L’autorégulation dogmatique suppose donc que l’Etat n’intervienne pas dans l’économie. D’où son désengagement, notamment dans les services publics. Par une pirouette rhétorique, on laisse entendre qu’ils constituent des monopoles néfastes pour le marché et pour les grands équilibres défendus bec et ongles par les tenants de l’orthodoxie financière, (la fameuse gestion du bonus pater familia). A ce titre on les ouvre à la concurrence et on transforme une nécessité régalienne en produits ou en services marchands dans un but de profits exclusivement réservés aux apporteurs de capitaux qui se prennent pour l’élite. Ils sont donc soustraits à la collectivité qui y aurait eu accès gratuitement. La santé, les transports, l’éducation, les retraites et même l’armée sont, depuis une trentaine d’année, en voie de privatisation.
Même les américains qui ne sont pas réputés pour être de dangereux gauchistes sont interventionnistes a fortiori en temps de crise. La nouvelle donne de Franklin Roosevelt en 1930 est un exemple de politique économique réussie grâce à l’instauration d’une régulation des marchés que le libéralisme avait négligée. Depuis la crise du coronavirus, c’est l’exemple historique qu’on cite le plus souvent pour se dire que finalement, l’Etat (et corrélativement les impôts versés par les contribuables car on ne peut pas avoir le beurre et l’argent du beurre) c’est pas si mal que ça.
Mais l’homme a la mémoire courte et la dérégulation a repris malgré d’autres crises et d’autres krachs boursiers. Le dernier, antérieur à la crise du coronavirus, date de 2008 où l’on se souvient comment les Etats sont encore intervenus pour soutenir les banques en grandes difficultés qui avaient spéculé sur des titres pourris.

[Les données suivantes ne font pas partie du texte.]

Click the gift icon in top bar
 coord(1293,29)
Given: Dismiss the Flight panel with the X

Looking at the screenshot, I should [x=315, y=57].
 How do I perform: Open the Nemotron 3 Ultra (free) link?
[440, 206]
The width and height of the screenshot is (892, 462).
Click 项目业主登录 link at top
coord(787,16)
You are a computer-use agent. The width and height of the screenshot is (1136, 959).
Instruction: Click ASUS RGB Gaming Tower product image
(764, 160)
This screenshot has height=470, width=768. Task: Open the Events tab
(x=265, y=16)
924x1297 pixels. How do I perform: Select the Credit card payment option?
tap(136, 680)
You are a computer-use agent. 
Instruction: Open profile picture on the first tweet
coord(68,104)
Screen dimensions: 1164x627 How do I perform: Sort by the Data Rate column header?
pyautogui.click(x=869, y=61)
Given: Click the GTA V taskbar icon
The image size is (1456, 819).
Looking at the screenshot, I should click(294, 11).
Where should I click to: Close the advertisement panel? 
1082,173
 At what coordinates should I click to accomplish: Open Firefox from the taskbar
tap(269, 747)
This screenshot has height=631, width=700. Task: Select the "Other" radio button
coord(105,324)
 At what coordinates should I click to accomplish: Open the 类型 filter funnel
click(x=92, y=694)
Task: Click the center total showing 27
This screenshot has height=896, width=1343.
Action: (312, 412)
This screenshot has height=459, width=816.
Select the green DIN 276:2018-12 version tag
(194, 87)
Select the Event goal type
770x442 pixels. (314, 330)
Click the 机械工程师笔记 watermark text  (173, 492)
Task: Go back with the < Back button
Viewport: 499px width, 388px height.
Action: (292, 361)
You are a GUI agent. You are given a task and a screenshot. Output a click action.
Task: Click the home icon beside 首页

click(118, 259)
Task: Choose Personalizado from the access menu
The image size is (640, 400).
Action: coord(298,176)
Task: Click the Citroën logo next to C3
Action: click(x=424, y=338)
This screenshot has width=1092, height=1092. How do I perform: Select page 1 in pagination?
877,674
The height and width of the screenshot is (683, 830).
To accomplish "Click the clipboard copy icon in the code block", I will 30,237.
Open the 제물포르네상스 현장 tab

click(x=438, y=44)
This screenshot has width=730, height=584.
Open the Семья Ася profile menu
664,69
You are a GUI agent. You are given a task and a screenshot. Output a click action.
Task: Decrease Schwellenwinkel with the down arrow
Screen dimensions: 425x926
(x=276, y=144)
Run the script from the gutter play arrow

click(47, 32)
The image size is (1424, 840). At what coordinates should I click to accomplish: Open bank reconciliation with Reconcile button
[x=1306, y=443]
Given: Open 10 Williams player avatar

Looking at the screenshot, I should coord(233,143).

Hier monsieur Macron, avec un air affecté, s’est exprimé à Strasbourg, dans la région du grand Est particulièrement touchée par la contamination. Il a promis, outre le paiement d’heures supplémentaires et de primes qui constitue une insulte au personnel soignant revendiquant depuis des années une amélioration du système de santé, un plan d’investissement et de revalorisation des carrières. En attendant, on court toujours après les masques, les respirateurs et autre matériel indispensable pour sauver les personnes atteintes par la maladie.
Ainsi, à chaque crise se repose la question du changement de paradigme économique. Combien de morts faut-il pour comprendre que le rôle d’un Etat est de dépenser pour la collectivité qui n’est d’ailleurs pas étrangère à ce financement du bien commun et que le terme de rentabilité doit être proscrit du discours politique quand il s’agit du bien-être national ? Parler d’argent, de coûts, de charges, de budget déficitaire, de critères de Maastricht est non seulement injurieux et mesquin pour la collectivité mais n’a pas de sens lorsqu’on a compris que l’argent n’est qu’une pure fiction facilitant les échanges dans un monde que la massification des structures déshumanise. Et que sur ces considérations théoriques, doit primer la joie et le bonheur de l’homme.